What is required:
Write out the records below again, swapping every "GUI agent" for "screen assistant" and leaving everything else as it is.

Working data:
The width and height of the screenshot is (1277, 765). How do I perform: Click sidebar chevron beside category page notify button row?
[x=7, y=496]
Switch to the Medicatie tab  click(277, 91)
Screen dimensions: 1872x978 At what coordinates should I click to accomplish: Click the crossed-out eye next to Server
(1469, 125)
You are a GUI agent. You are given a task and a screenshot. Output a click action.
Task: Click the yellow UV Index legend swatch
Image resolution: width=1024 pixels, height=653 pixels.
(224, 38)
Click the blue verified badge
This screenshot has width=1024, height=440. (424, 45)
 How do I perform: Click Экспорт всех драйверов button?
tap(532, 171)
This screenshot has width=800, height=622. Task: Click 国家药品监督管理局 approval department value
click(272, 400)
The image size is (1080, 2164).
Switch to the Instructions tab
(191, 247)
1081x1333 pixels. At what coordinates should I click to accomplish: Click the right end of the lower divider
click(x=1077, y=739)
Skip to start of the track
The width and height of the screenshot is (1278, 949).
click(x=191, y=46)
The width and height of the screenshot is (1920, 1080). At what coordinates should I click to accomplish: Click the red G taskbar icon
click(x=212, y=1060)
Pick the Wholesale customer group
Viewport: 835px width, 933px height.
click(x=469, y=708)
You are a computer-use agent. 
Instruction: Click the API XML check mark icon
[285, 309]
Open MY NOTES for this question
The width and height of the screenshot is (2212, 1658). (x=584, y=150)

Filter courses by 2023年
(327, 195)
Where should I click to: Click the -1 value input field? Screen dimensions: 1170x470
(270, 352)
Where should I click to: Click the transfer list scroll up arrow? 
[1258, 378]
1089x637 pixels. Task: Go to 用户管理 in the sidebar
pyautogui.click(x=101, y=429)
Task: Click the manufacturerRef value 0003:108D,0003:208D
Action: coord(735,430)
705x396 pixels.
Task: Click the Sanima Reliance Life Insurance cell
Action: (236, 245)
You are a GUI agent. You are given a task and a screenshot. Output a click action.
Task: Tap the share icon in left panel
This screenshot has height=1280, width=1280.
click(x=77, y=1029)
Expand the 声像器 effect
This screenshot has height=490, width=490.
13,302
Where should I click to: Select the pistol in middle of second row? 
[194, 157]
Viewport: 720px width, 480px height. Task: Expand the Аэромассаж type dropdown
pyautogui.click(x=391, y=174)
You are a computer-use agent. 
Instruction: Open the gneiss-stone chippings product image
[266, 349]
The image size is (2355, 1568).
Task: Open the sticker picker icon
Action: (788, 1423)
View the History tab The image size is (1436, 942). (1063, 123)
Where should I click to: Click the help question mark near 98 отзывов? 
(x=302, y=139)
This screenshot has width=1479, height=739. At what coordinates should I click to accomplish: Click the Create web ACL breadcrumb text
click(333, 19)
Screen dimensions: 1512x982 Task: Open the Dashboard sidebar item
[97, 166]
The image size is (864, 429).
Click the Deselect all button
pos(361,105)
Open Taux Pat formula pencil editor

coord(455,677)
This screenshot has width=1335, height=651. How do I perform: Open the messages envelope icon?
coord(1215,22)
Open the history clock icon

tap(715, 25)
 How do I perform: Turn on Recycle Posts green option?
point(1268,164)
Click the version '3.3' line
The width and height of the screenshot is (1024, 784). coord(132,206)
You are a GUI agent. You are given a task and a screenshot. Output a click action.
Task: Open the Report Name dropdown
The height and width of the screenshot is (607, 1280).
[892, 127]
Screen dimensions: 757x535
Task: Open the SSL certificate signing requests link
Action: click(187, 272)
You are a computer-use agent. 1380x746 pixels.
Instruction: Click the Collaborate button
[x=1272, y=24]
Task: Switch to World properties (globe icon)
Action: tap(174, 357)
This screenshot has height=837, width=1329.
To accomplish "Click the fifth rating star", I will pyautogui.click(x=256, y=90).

Solution below:
The width and height of the screenshot is (1277, 765). How do I perform: Click sidebar chevron beside category page notify button row?
[x=7, y=496]
Switch to the Medicatie tab  click(277, 91)
Screen dimensions: 1872x978 At what coordinates should I click to accomplish: Click the crossed-out eye next to Server
(1469, 125)
You are a screen assistant. You are given a task and a screenshot. Output a click action.
Task: Click the yellow UV Index legend swatch
Image resolution: width=1024 pixels, height=653 pixels.
(224, 38)
Click the blue verified badge
This screenshot has width=1024, height=440. (424, 45)
 How do I perform: Click Экспорт всех драйверов button?
tap(532, 171)
This screenshot has width=800, height=622. Task: Click 国家药品监督管理局 approval department value
click(272, 400)
The image size is (1080, 2164).
Switch to the Instructions tab
(191, 247)
1081x1333 pixels. At what coordinates should I click to accomplish: Click the right end of the lower divider
click(x=1077, y=739)
Skip to start of the track
The width and height of the screenshot is (1278, 949).
click(x=191, y=46)
The width and height of the screenshot is (1920, 1080). At what coordinates should I click to accomplish: Click the red G taskbar icon
click(x=212, y=1060)
Pick the Wholesale customer group
Viewport: 835px width, 933px height.
click(x=469, y=708)
You are a computer-use agent. 
Instruction: Click the API XML check mark icon
[285, 309]
Open MY NOTES for this question
The width and height of the screenshot is (2212, 1658). (x=584, y=150)

Filter courses by 2023年
(327, 195)
Where should I click to: Click the -1 value input field? Screen dimensions: 1170x470
(270, 352)
Where should I click to: Click the transfer list scroll up arrow? 
[1258, 378]
1089x637 pixels. Task: Go to 用户管理 in the sidebar
pyautogui.click(x=101, y=429)
Task: Click the manufacturerRef value 0003:108D,0003:208D
Action: coord(735,430)
705x396 pixels.
Task: Click the Sanima Reliance Life Insurance cell
Action: (236, 245)
You are a screen assistant. You are given a task and a screenshot. Output a click action.
Task: Tap the share icon in left panel
This screenshot has height=1280, width=1280.
click(x=77, y=1029)
Expand the 声像器 effect
This screenshot has height=490, width=490.
13,302
Where should I click to: Select the pistol in middle of second row? 
[194, 157]
Viewport: 720px width, 480px height. Task: Expand the Аэромассаж type dropdown
pyautogui.click(x=391, y=174)
You are a computer-use agent. 
Instruction: Open the gneiss-stone chippings product image
[266, 349]
The image size is (2355, 1568).
Task: Open the sticker picker icon
Action: (788, 1423)
View the History tab The image size is (1436, 942). (1063, 123)
Where should I click to: Click the help question mark near 98 отзывов? 
(x=302, y=139)
This screenshot has width=1479, height=739. At what coordinates should I click to accomplish: Click the Create web ACL breadcrumb text
click(333, 19)
Screen dimensions: 1512x982 Task: Open the Dashboard sidebar item
[97, 166]
The image size is (864, 429).
Click the Deselect all button
pos(361,105)
Open Taux Pat formula pencil editor

coord(455,677)
This screenshot has width=1335, height=651. How do I perform: Open the messages envelope icon?
coord(1215,22)
Open the history clock icon

tap(715, 25)
 How do I perform: Turn on Recycle Posts green option?
point(1268,164)
Click the version '3.3' line
The width and height of the screenshot is (1024, 784). coord(132,206)
You are a screen assistant. You are given a task and a screenshot. Output a click action.
Task: Open the Report Name dropdown
The height and width of the screenshot is (607, 1280).
[892, 127]
Screen dimensions: 757x535
Task: Open the SSL certificate signing requests link
Action: click(187, 272)
You are a computer-use agent. 1380x746 pixels.
Instruction: Click the Collaborate button
[x=1272, y=24]
Task: Switch to World properties (globe icon)
Action: tap(174, 357)
This screenshot has height=837, width=1329.
To accomplish "Click the fifth rating star", I will pyautogui.click(x=256, y=90).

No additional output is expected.